EXERCISE BRIEF:
Output the records that follow, with every character intact.

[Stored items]
****
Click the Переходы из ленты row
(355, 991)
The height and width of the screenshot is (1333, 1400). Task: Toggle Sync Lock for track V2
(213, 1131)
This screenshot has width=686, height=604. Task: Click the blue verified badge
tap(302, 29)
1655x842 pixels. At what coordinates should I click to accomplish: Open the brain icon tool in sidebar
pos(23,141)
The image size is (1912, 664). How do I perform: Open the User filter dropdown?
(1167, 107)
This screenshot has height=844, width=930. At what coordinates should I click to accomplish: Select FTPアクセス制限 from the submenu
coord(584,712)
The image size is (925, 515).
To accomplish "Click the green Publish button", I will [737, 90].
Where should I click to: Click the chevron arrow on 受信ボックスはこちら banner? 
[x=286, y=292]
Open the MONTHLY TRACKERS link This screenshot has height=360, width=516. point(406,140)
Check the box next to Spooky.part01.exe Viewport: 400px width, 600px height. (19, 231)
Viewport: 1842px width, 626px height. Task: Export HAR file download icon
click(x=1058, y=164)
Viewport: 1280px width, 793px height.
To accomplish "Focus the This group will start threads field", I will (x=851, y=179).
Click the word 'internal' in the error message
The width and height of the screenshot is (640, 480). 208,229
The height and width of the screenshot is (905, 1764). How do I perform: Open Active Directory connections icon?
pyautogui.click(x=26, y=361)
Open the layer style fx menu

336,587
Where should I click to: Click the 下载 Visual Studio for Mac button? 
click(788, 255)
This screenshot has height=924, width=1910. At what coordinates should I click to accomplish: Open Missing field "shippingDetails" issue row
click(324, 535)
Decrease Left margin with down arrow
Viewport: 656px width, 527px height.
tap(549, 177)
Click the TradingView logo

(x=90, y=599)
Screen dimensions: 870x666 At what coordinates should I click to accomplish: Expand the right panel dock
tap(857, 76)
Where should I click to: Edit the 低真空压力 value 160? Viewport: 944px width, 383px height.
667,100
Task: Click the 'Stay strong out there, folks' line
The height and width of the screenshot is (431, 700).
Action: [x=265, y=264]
****
WRITTEN RESPONSE:
Click the Переходы из ленты row
(355, 991)
The height and width of the screenshot is (1333, 1400). Task: Toggle Sync Lock for track V2
(213, 1131)
This screenshot has width=686, height=604. Task: Click the blue verified badge
tap(302, 29)
1655x842 pixels. At what coordinates should I click to accomplish: Open the brain icon tool in sidebar
pos(23,141)
The image size is (1912, 664). How do I perform: Open the User filter dropdown?
(1167, 107)
This screenshot has height=844, width=930. At what coordinates should I click to accomplish: Select FTPアクセス制限 from the submenu
coord(584,712)
The image size is (925, 515).
To accomplish "Click the green Publish button", I will [737, 90].
Where should I click to: Click the chevron arrow on 受信ボックスはこちら banner? 
[x=286, y=292]
Open the MONTHLY TRACKERS link This screenshot has height=360, width=516. point(406,140)
Check the box next to Spooky.part01.exe Viewport: 400px width, 600px height. (19, 231)
Viewport: 1842px width, 626px height. Task: Export HAR file download icon
click(x=1058, y=164)
Viewport: 1280px width, 793px height.
To accomplish "Focus the This group will start threads field", I will (x=851, y=179).
Click the word 'internal' in the error message
The width and height of the screenshot is (640, 480). 208,229
The height and width of the screenshot is (905, 1764). How do I perform: Open Active Directory connections icon?
pyautogui.click(x=26, y=361)
Open the layer style fx menu

336,587
Where should I click to: Click the 下载 Visual Studio for Mac button? 
click(788, 255)
This screenshot has height=924, width=1910. At what coordinates should I click to accomplish: Open Missing field "shippingDetails" issue row
click(324, 535)
Decrease Left margin with down arrow
Viewport: 656px width, 527px height.
tap(549, 177)
Click the TradingView logo

(x=90, y=599)
Screen dimensions: 870x666 At what coordinates should I click to accomplish: Expand the right panel dock
tap(857, 76)
Where should I click to: Edit the 低真空压力 value 160? Viewport: 944px width, 383px height.
667,100
Task: Click the 'Stay strong out there, folks' line
The height and width of the screenshot is (431, 700).
Action: [x=265, y=264]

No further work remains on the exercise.